Task input START

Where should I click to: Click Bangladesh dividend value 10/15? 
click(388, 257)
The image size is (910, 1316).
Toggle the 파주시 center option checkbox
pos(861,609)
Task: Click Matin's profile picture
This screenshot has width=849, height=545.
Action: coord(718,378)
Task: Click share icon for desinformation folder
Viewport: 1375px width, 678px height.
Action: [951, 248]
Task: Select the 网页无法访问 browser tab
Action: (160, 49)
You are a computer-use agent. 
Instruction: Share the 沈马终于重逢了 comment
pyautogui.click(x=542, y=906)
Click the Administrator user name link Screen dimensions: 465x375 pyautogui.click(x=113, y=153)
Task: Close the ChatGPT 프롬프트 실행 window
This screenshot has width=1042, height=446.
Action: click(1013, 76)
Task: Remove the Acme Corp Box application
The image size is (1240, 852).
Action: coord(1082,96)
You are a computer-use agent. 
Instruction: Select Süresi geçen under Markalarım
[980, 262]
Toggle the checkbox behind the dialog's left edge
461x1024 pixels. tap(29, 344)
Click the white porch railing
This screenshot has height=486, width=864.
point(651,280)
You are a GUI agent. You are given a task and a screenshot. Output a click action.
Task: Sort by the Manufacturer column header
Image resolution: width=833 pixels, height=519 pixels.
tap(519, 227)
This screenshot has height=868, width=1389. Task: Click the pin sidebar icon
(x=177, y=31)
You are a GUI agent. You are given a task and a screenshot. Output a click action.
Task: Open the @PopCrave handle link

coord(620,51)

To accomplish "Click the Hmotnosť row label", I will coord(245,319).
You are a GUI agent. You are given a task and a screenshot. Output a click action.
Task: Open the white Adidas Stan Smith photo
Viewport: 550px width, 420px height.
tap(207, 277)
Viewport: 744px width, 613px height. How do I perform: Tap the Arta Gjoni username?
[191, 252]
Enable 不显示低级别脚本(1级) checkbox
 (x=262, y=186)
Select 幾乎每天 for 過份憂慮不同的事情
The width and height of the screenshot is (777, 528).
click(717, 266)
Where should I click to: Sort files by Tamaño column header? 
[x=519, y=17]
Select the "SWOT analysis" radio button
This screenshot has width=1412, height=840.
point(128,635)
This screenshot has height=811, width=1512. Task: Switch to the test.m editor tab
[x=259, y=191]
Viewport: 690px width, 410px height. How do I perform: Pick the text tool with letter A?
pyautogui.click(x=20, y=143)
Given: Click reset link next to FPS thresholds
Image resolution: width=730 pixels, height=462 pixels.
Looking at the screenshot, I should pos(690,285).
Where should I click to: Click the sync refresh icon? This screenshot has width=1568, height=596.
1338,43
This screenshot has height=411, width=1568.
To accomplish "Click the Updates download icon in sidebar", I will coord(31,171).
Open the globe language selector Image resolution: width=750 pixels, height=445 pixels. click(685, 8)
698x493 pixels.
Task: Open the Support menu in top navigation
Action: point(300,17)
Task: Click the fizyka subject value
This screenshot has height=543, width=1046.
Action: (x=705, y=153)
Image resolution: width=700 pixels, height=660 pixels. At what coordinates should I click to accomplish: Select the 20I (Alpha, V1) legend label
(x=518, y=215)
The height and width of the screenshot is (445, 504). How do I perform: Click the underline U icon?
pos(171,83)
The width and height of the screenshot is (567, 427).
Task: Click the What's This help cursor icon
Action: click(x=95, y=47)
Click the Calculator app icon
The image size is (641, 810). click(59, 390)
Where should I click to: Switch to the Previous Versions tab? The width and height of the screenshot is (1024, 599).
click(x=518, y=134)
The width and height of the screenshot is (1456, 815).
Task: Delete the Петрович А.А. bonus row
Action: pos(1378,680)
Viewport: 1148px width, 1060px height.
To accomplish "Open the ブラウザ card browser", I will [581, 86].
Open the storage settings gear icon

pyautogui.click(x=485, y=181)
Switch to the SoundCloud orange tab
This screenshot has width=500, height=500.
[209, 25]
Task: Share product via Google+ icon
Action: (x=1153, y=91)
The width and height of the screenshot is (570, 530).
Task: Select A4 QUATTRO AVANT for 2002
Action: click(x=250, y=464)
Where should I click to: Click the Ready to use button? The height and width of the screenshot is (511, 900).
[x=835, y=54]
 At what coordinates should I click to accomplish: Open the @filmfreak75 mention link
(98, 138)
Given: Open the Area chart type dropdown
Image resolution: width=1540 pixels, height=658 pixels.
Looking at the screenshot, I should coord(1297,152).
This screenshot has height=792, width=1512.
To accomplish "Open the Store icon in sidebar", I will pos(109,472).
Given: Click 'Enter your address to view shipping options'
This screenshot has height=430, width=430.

Task input END

Work instructions: Find the lines of the listing that contain the string "will" and give how many there are, with no other words.

Answer area: 4